Belinda Dickie, MD, Ph.D. Strategies of Bowel Management in the Mowat-Wilson Patient
Belinda Dickie is a pediatric surgeon at Boston Children’s Hospital and is the co-director of the Colorectal Center and Pelvic Malformation Center. She obtained her medical degree at the University of Toronto, Ontario Canada and completed her general surgery residency and PhD at the University of Alberta, Alberta Canada. She continued her education by completing a fellowship in advanced minimally invasive surgery at the University of Alberta. Upon relocating to the United States, she continued her training in pediatric colorectal surgery at Cincinnati Children’s and Vascular Malformations and pediatric surgery at the University of Florida.
Dr.

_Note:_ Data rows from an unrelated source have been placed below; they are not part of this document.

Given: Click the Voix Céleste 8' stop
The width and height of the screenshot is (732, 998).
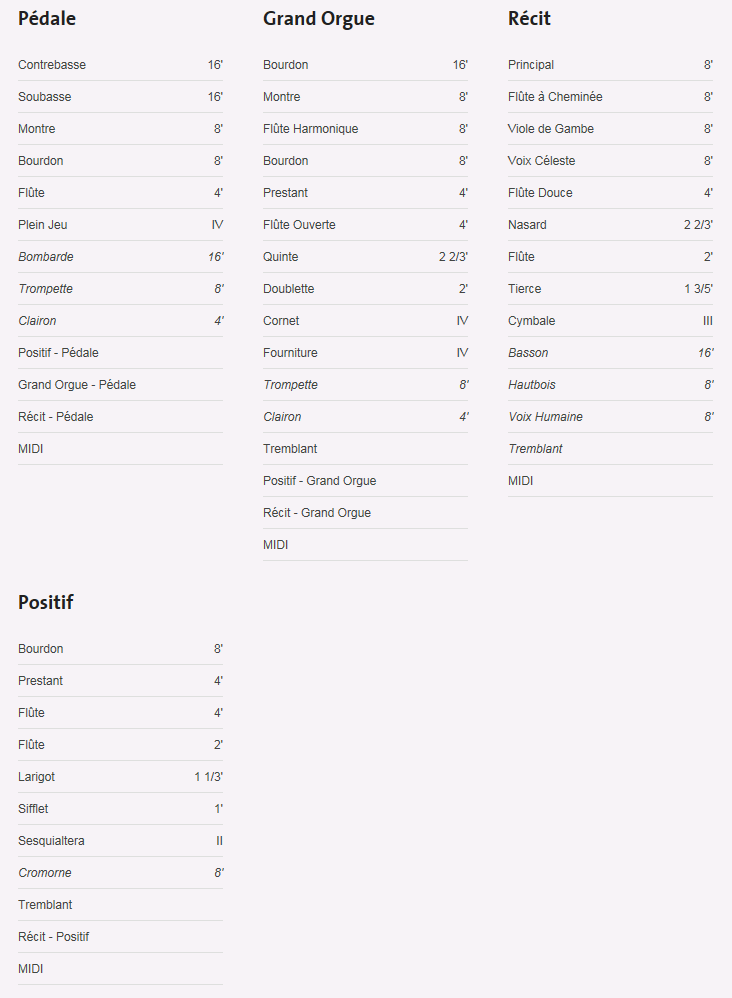Looking at the screenshot, I should pos(610,160).
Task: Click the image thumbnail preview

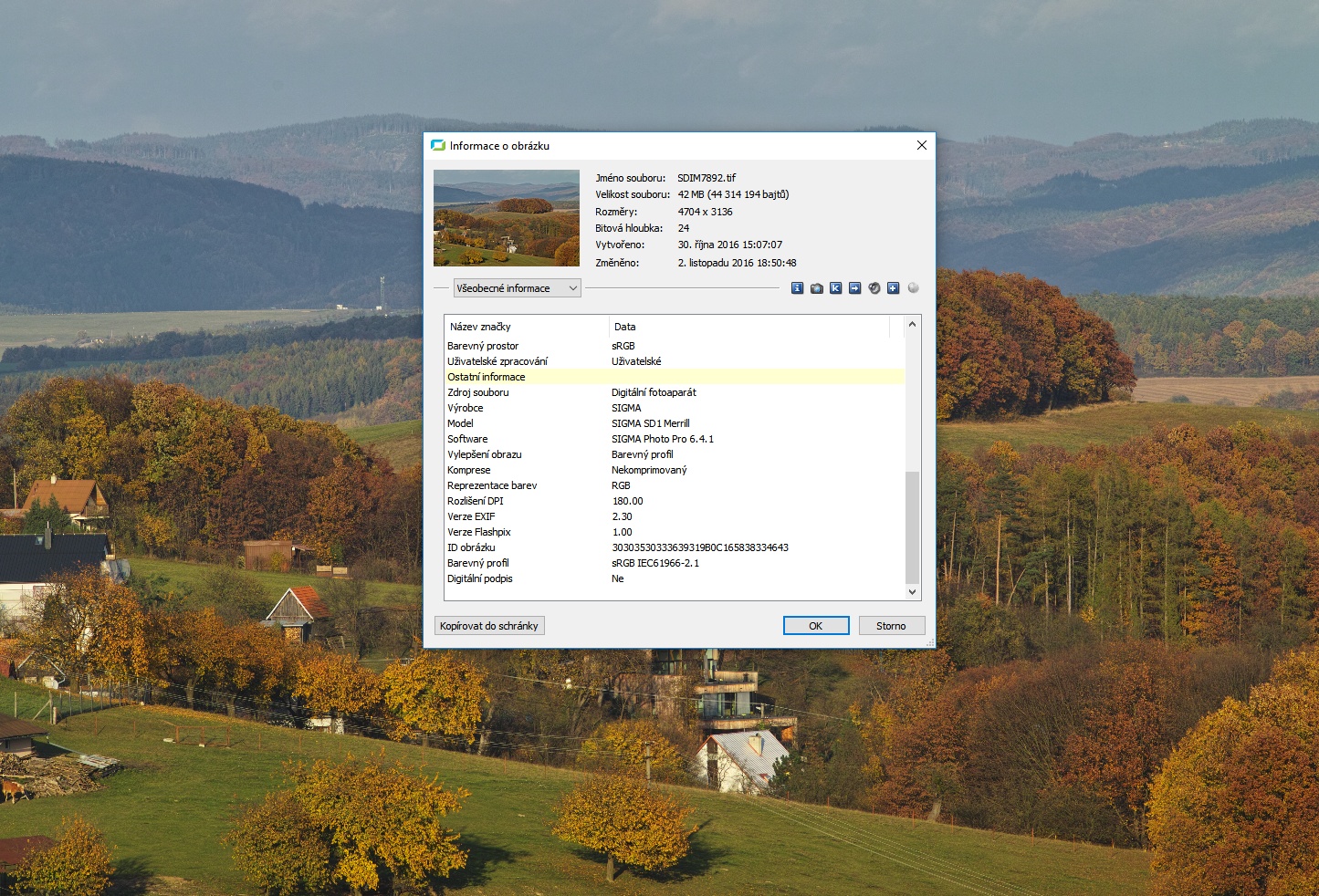Action: [507, 218]
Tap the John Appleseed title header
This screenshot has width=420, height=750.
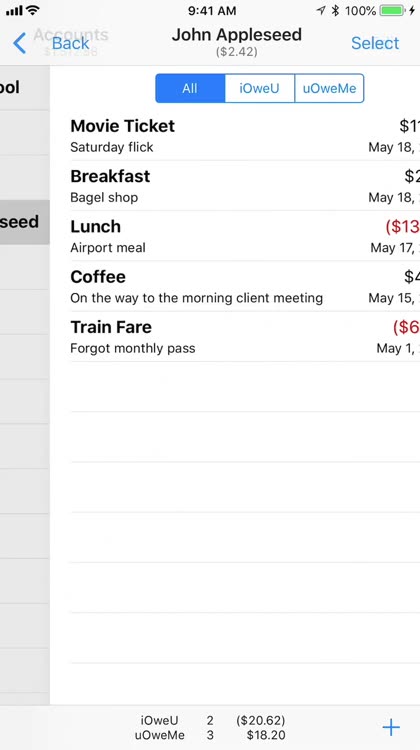coord(237,35)
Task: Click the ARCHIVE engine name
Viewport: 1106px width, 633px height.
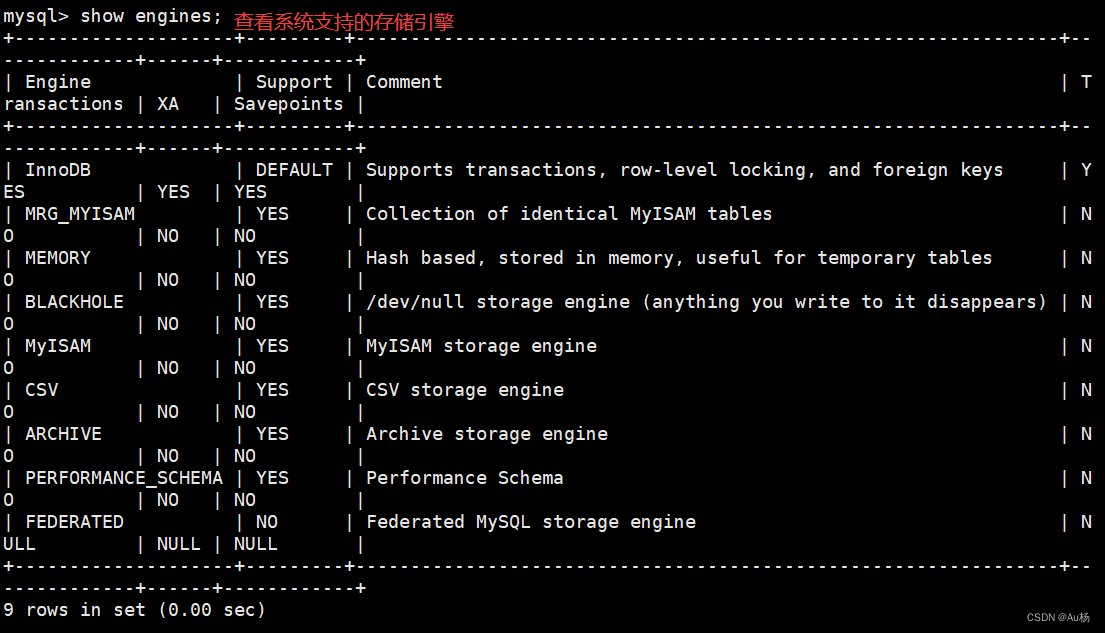Action: 63,434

Dickie’s focus includes pediatric colorectal surgery (in particular anorectal malformations (cloacas) and reconstructive surgery, Hirschsprung disease, inflammatory bowel disease, and motility disorders). She is one of the leaders in using minimally invasive surgery and robotics to treat these conditions. She has participated in surgeries and taught courses around the world on advanced reconstructive colorectal and pelvic surgery. Her second focus is on vascular anomalies and the genetics of these disorders.
Outside of the Colorectal Center, Belinda is a dedicated mom of two boys and most of her time outside of work is at basketball, baseball and soccer games.
Amy Hosa, Parent Gannet’s Journey: Planning and Creating a Legacy for Life
Amy Hosa lives in San Francisco, CA and is the mother of Gannet, age 35. She is a graphic designer and illustrator, and recently retired as the exhibit designer for the San Francisco Maritime Museum. Currently, Amy is writing an illustrated memoir about her life and times while raising “puzzle baby” Gannet into adulthood. Look for samples at www.amyhosa.com. For community service, Amy has also been an advocate for persons with disabilities: served on the Board of the Community Alliance for Special Education for over 10 years, sat on numerous committees bringing disability rights issues to the State of California Developmental Disabilities Board and Legislators, reviewed curriculum guidelines for deaf/blind education, has given many workshops, and was on the founder’s committee that developed a Camphill Community for adults with disabilities in California.
Alex Gallego Gannet’s Journey: Planning and Creating a Legacy for Life
Alex Gallego is a Service Coordinator for Casa Allegra Community Services in San Francisco, as well as, direct support and household manager for his client Gannet Hosa-Betonte. He coordinates and oversees Gannet’s day and overnight program, all medical issues, staff training and hiring, financial budgeting, and he also represents Gannet in meetings with the agencies working for or funding Gannet’s program and independent living.
He has previously worked as a Community Integration Specialist for the Arc of San Francisco. At the Arc his responsibilities for his clients included work coaching and training, educational support, individual and group artistic activities, and social integration through client volunteering.
Alex has a B.A. in musicology and a B.S. in Kinesiology with an emphasis on Neuro Motor Control.